アウグストに促され、子供にぶつかられたのをきっかけに、家族を思い出したことなどを徐々に。
自身が抱える、家族に対しての暗い感情まで話すことは避けたが。
当然人目をはばかる話であるため、声は小さく。
「今の今まで、全然家族のことを思い出しもしなかったのが……薄情に思えてしまって」
「俺も最初の数日は似たようなもんだったがな。現実を受け入れるので精一杯で、向こう側まで気に掛ける余裕なんてこれっぽちも無かった」
「アウグストさんは、ご家族は?」
シルヴィアが尋ねるとアウグストは若干声につまり、僅かに視線を手元のジョッキに移し簡潔に答える。
「……嫁さんと娘が一人」
「思い出したりはしないんですか?」
「たまにな。だが今となってはそれも減った。当然だな、それまで生きてきた何倍もの時間がこっちで過ぎてる。嫁さんにゃ怒られるだろうが、正直もう顔も忘れちまったな」
そう言って薄く笑いながら、ビールをグイと煽る。
だが思い出すことも少なく顔も忘れたとは言うものの、実際には家族への想いを抱き続けて生きているだろうことは想像に難くない。
ここまで見てきたアウグストの豪快で明るい姿が、今ではどこか寂しそうにも見える。
「ただ時間が解決してくれるのを待ちな。月日が経ちゃ自然に慣れてくる。それに俺以上に先は長いだろうが、どうせまたいつか会える日が来るんだ。その時に心ん中で謝ってやればいい」
「それでいいんでしょうか……」
「いいんだよ。お前はなにも悪いことはしてないんだ」
同じ目に遭った仲間といえる存在であるがゆえか。
それとも年長者であるのがその理由なのか。
アウグストはシルヴィアに対し、何がしか思う所はあるようであった。
「そうですね、ありがとうございます。

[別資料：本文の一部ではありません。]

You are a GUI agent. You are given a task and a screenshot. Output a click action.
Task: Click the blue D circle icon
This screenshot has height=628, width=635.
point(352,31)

すっきり……はしてないですけど」
今まで貯め込み続けたものを、誰かに聞いてもらうだけの効果はあったのか。
シルヴィアの表情は少しだけ晴れていた。
「上等だ。とりあえずさっさと食っちまいな。食ったら連れてくとこがあるからよ」
「まさか……お姉さんがお酌してくれるところじゃないでしょうね?」
「馬鹿言ってんじゃねえ。あれはもっと日が落ちてから……っと、冗談だぞ?」
日が落ちたら行くつもりであるのかと、シルヴィアは頭の中で密かに追及する。
ただもし本当に行こうとするならば、止めなければならないであろう。
屋敷ではトリシアが、食事の用意をして待っていてくれてるはずなのだから。
そう思い、すっかり伸びてしまった料理へと向かい直した。